ザ・フーラー/ニック・ウォーターハウス
出ました! 2021年4月リリースの『プロムナード・ブルー』以来だからちょうど2年ぶりか。いまだ2019年の来日公演の飄々とした味わいが忘れられないニック・ウォーターハウスのフル・アルバム6作目。
2012年にデビュー・アルバムをリリースして以来10年以上の歳月が過ぎて。この人のレトロ志向も年季が入ってきた。というか、さらにコジれてきちゃったというか。そういう感じ。いい意味で。ほんと、もう単なるレトロ・ソウル系のアーティストではなくなってしまったかも。
カリフォルニア州サンタ・アナ生まれで、これまではサンフランシスコを本拠に活動してきたニックさんだけれど、最近はフランスに居を移したのだとか。そこで改めて自身の内面とかルーツとかを見つめ直して、いろいろ思うところがあったらしく。それもあってか、今回のアルバム、これまでとちょっと風合いが違う。

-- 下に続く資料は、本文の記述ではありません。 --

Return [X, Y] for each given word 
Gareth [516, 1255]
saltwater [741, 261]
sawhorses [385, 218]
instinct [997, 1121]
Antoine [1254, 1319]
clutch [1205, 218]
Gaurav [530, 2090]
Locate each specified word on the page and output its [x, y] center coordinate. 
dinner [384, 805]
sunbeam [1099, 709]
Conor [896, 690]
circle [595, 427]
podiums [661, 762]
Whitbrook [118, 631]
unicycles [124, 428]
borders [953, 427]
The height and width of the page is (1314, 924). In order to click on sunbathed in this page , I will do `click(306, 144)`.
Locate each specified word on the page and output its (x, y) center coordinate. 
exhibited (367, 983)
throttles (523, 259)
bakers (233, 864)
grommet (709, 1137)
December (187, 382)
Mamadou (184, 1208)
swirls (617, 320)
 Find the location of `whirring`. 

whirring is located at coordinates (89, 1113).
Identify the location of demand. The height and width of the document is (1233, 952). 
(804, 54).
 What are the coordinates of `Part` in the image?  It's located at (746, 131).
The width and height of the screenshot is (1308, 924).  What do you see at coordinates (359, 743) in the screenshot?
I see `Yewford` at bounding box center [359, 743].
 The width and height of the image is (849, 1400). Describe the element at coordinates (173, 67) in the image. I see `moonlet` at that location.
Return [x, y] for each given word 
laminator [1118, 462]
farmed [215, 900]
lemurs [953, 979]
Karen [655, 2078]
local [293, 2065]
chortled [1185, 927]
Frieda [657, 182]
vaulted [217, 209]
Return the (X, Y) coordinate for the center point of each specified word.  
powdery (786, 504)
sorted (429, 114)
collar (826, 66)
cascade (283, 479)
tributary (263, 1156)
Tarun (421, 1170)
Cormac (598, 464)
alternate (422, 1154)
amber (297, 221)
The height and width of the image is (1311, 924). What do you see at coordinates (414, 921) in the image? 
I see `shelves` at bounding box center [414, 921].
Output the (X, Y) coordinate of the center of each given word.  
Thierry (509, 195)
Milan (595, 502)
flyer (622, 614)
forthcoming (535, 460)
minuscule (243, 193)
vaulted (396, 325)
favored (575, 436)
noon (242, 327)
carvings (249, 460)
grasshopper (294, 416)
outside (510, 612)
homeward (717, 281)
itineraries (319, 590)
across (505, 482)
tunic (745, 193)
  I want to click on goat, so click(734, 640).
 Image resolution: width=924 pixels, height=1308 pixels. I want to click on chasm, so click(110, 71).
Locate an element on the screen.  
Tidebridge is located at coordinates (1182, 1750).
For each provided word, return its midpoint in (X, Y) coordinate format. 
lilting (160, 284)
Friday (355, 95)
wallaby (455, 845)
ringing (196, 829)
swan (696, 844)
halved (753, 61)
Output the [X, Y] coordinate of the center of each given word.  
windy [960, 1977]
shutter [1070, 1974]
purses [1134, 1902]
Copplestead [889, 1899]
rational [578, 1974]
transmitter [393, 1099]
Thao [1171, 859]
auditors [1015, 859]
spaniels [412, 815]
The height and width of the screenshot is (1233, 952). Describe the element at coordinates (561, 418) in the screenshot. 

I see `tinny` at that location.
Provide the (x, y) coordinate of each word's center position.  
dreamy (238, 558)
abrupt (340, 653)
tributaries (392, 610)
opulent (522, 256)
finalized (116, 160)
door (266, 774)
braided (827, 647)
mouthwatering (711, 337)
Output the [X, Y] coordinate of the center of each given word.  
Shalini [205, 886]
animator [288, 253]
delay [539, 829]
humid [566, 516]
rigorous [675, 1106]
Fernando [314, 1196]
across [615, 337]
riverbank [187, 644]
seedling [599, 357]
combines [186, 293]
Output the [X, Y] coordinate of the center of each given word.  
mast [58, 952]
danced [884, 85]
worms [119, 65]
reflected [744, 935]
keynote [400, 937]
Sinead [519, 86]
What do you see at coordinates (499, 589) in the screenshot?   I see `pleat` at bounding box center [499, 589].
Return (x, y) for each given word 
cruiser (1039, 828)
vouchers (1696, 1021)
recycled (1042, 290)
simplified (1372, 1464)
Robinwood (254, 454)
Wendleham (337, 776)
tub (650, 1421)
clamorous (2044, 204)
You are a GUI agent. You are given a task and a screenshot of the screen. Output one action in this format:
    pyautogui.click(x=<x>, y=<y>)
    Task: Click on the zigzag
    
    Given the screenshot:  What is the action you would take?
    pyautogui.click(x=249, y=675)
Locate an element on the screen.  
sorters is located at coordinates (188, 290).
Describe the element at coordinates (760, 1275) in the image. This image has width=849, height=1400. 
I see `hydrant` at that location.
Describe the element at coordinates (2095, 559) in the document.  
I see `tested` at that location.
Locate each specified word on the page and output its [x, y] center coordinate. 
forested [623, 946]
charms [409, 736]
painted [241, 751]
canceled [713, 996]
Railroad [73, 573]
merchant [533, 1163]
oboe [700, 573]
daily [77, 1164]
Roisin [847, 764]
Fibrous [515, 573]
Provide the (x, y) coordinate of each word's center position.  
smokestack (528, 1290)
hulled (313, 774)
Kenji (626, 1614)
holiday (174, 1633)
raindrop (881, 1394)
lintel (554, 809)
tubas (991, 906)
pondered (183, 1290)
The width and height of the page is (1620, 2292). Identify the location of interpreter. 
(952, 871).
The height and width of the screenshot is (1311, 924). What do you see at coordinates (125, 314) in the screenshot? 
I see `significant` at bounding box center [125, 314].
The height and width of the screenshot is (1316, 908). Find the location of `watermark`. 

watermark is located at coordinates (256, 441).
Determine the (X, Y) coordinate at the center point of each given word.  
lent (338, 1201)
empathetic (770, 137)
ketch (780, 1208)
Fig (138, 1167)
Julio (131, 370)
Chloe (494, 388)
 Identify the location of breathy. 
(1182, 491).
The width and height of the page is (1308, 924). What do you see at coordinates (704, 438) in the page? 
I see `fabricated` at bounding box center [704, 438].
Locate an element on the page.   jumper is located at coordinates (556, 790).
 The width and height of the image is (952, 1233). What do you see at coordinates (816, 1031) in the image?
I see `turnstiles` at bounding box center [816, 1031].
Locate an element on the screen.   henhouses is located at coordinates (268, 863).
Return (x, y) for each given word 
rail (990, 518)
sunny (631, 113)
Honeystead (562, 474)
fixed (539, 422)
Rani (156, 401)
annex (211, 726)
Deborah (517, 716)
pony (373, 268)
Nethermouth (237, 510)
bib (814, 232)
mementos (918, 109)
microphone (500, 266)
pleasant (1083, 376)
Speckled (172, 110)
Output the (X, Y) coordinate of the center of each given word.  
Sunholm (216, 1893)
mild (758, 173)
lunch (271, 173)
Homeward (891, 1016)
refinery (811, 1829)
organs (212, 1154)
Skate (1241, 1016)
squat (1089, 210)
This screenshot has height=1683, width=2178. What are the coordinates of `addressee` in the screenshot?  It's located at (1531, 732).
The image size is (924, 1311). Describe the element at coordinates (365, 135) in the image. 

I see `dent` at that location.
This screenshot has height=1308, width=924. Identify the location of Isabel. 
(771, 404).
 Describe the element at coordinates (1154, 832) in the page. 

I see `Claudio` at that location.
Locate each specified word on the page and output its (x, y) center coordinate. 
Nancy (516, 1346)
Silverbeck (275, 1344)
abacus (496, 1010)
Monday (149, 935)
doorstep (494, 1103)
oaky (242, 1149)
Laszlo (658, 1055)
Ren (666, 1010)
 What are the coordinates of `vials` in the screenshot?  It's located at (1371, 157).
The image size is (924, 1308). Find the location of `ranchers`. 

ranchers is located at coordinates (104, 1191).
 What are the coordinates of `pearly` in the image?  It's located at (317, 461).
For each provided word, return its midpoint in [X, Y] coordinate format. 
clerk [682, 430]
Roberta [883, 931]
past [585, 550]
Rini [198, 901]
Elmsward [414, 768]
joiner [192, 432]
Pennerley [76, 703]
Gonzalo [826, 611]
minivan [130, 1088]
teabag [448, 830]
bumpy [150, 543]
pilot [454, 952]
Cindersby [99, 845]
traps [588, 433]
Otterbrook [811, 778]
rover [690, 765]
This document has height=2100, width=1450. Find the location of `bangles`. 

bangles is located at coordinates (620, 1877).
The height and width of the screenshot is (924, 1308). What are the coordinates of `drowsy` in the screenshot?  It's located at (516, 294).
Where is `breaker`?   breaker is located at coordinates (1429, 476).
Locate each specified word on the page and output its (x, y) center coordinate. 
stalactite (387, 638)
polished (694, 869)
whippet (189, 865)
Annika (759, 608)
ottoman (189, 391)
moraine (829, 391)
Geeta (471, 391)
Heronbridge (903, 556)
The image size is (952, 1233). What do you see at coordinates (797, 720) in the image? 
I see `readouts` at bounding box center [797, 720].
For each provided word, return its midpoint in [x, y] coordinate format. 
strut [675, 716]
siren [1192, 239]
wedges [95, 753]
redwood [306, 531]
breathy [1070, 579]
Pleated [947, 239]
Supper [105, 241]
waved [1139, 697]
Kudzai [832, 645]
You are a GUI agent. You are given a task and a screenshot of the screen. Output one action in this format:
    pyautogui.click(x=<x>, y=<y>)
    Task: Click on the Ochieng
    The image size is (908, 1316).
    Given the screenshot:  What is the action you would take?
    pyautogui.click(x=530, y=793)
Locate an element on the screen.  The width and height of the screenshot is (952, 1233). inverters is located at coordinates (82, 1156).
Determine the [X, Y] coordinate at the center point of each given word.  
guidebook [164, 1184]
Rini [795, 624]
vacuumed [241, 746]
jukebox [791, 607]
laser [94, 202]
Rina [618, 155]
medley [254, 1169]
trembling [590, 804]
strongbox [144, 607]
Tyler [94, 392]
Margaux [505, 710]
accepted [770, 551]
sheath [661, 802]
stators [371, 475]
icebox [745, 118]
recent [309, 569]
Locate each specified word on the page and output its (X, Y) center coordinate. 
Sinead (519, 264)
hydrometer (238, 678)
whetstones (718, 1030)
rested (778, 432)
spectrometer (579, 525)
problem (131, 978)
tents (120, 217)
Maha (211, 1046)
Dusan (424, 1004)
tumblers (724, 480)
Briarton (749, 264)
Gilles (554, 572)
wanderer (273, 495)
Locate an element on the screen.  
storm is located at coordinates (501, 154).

前作はポール・バトラーを共同プロデューサーに迎えたメンフィス録音だったけれど、今回はブラック・キーズなどとも仕事しているマーク・ニールとタッグを組み、彼がジョージア州ヴァルドスタに所有している“ソウル・オヴ・ザ・サウス・スタジオ”に出向いてのモノラル・レコーディング。元々はバレー・スクールだったのを改造した小さなスタジオらしいのだけれど、メンフィスの名門、チェス・スタジオやサン・スタジオの伝統を継承しようという心意気に貫かれた場所らしく、きっとニックさんも盛り上がったことでしょう。
フランスとかジョージア州とか、西海岸育ちの彼にとってある種エキゾチックな環境の下、憧れのエヴァーグリーンなソウル・センスみたいなものをより対象化して眺めることができるようになったというか、自分らしく消化できたというか。
今回のニックさん、リッキー・ネルソンのようだったり、ロイ・オービソンのようだったり、初期ヴァン・モリソンみたいだったり、ヴェルヴット・アンダーグラウンドみたいだったり、ミンク・デヴィルみたいだったり、ニック・ドレイクみたいだったり…。往年のロックンロール、ロードハウスR&B、フォーク・ロック、テックス・メックスなど、さまざまな時間軸とか記憶とかをたどる旅が地理的なエキゾチシズムともうまく交錯しつつ、なんとなく未来を見据える眼差しにもつながっているようで、なんだか面白い。それらがどことなく往年のモダニズムっぽいような、ヌーヴェルヴァーグっぽいような色彩の下に共存していて。
不思議な立ち位置に足を踏み入れたのかも。歌詞も面白そうだから、少し突っ込んで味わってみたい。キャッチーなとっつきやすさはなくなったけれど、ちょっとやばめな吸引力を放つアルバムに仕上がってます。